Aufgabenblock:
**a.** Nenne alle geografischen Namen (Orte, Farmen, Flüsse), die im Lesetext vorkommen, in der Reihenfolge ihres Auftretens.
**b.** Stimmen die folgenden Aussagen mit dem Lesetext überein? Antworte jeweils mit Ja oder Nein und zitiere die entscheidenden Worte.
(i) Herr Bertram hatte vor, mit einem Motorrad nach Swakopmund zu fahren.
(ii) Das Feuer wurde in der Nacht gelöscht.
(iii) Die Kühe liefen nachts frei herum.
**c.** Gib den Abschnitt des Lesetexts von „Am Morgen waren“ bis einschließlich „allerhand zu essen.“ wortgetreu wieder.

Lesetext:
****************************************
Dank dieser Hilfe gelangten wir schließlich am nächsten Abend bei Ukuib endlich an den Swakop. Hier war die Landschaft viel zerklüfteter. Der Fluss hatte sich über Jahrtausende tief in die Schichten der Wüste gefressen und dabei die verschiedenen Gesteinslagen freigelegt. In der Abendsonne leuchteten die Felswände in allen Braun-, Grau- und auch Rosatönen. Als wir schließlich unten im Flussbett angekommen waren, bereiteten wir uns auf dem Feuer schnell unsere Mahlzeit zu, rollten unsere dünnen Matten im weichen Sand aus und legten uns dann erschöpft unter dem südlichen Sternenhimmel schlafen. Das Feuer brannte die ganze Nacht und die Kühe, die wir angebunden hatten, blieben ganz in der Nähe, damit herumstreunendes Raubwild sie nicht attackieren konnte.
Am Morgen waren wir ganz zeitig wieder auf den Beinen und treckten am und im Swakop, je nachdem, wie das Gelände es zuließ, vorbei an der Farm Dieptal und dann erreichten wir Salem, wo ein Herr Bertram siedelte. Er kannte mich noch von Oranjemund her. Herr Bertram besaß ein BMW-Motorrad und wollte damit am nächsten Tag nach Swakopmund fahren. Er versprach, bei meinen Eltern vorbeizufahren und ihnen zu berichten, dass alles gut ging und wir wohlauf waren. Am nächsten Tag erreichten wir Gaub, wo einige Mischlinge wohnten. Sie nahmen uns sehr gastfreundlich auf und auch sie reichten uns allerhand zu essen.
****************************************
Datenauszug:

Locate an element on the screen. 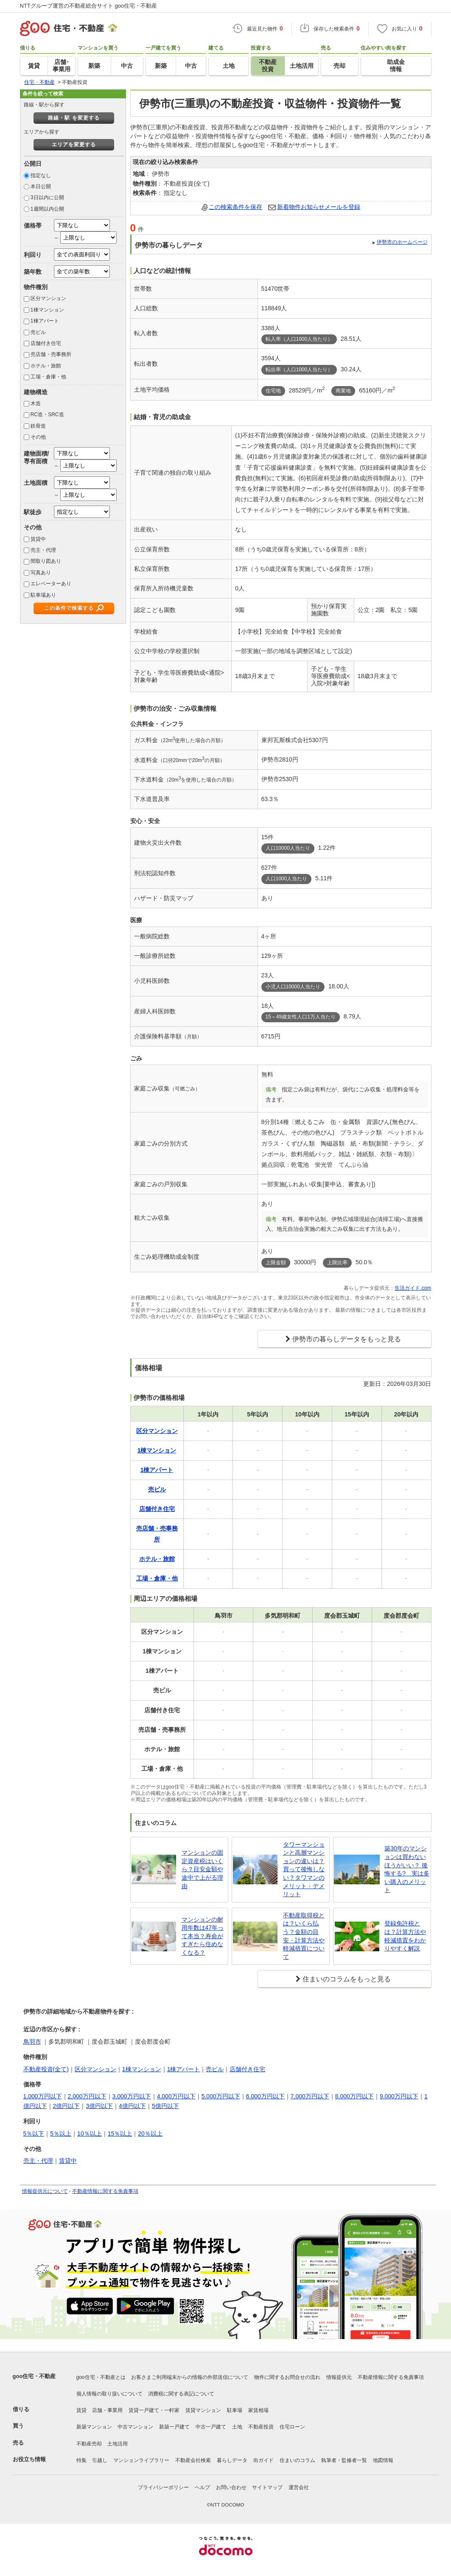 This screenshot has width=451, height=2576. 4,000万円以下 is located at coordinates (176, 2096).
****************************************
Lösungen je Aufgabe:
**a.** Ukuib, Swakop, Dieptal, Salem, Oranjemund, Swakopmund, Gaub

**b.**
(i) Ja: „Herr Bertram besaß ein BMW-Motorrad und wollte damit am nächsten Tag nach Swakopmund fahren.“
(ii) Nein: „Das Feuer brannte die ganze Nacht“
(iii) Nein: „die Kühe, die wir angebunden hatten, blieben ganz in der Nähe“

**c.**
Am Morgen waren wir ganz zeitig wieder auf den Beinen und treckten am und im Swakop, je nachdem, wie das Gelände es zuließ, vorbei an der Farm Dieptal und dann erreichten wir Salem, wo ein Herr Bertram siedelte. Er kannte mich noch von Oranjemund her. Herr Bertram besaß ein BMW-Motorrad und wollte damit am nächsten Tag nach Swakopmund fahren. Er versprach, bei meinen Eltern vorbeizufahren und ihnen zu berichten, dass alles gut ging und wir wohlauf waren. Am nächsten Tag erreichten wir Gaub, wo einige Mischlinge wohnten. Sie nahmen uns sehr gastfreundlich auf und auch sie reichten uns allerhand zu essen.